Improving the efficiencies of small molecule solar cells by solvent vapor annealing to enhance J-aggregation

Abstract

We report highly efficient small molecule organic solar cells (SM-OSCs) based on a porphyrin derivative electron donor of ZnP2-DPP and an electron acceptor of [6,6]-phenyl-C₆₁-butyric acid methyl ester (PC₆₀BM) by using a solvent vapor annealing (SVA) method with a series of low boiling solvents. Absorption spectral studies indicate that carbon disulfide (CS₂) SVA induces J-aggregation in blend films accompanied by expanded and enhanced absorption which contributes largely to the fabrication of broader light response and larger short-circuit current (J_SC) solar cell devices. In addition, we systematically analyze the relationship between the film morphology and device performance. Finally, the electronic study shows that the CS₂ SVA-treated device showed a higher exciton generation rate and enhanced carrier collection efficiency.
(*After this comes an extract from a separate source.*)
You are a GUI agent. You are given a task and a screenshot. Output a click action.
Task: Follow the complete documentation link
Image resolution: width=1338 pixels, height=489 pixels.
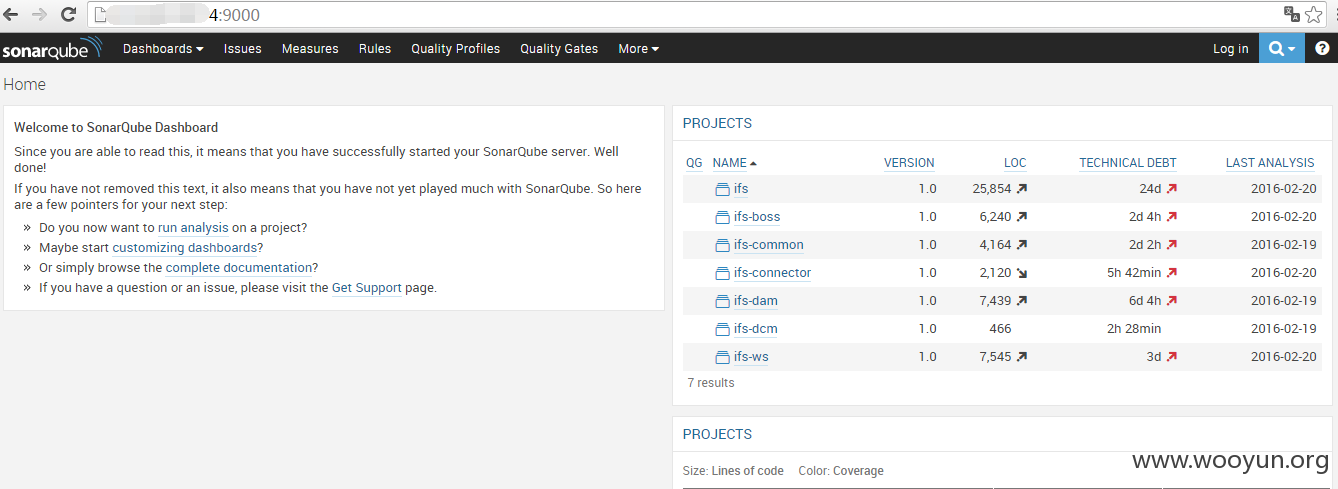coord(239,268)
And the morphology study indicates that the blend films treated with CS₂ SVA exhibit tighter molecular packing, better crystallization and an appropriate phase separation length scale. In other words, these collective electronic and morphological features correlate well with the champion J_SC, the fill factor (FF) and the power conversion efficiency (PCE) of the CS₂ treated devices.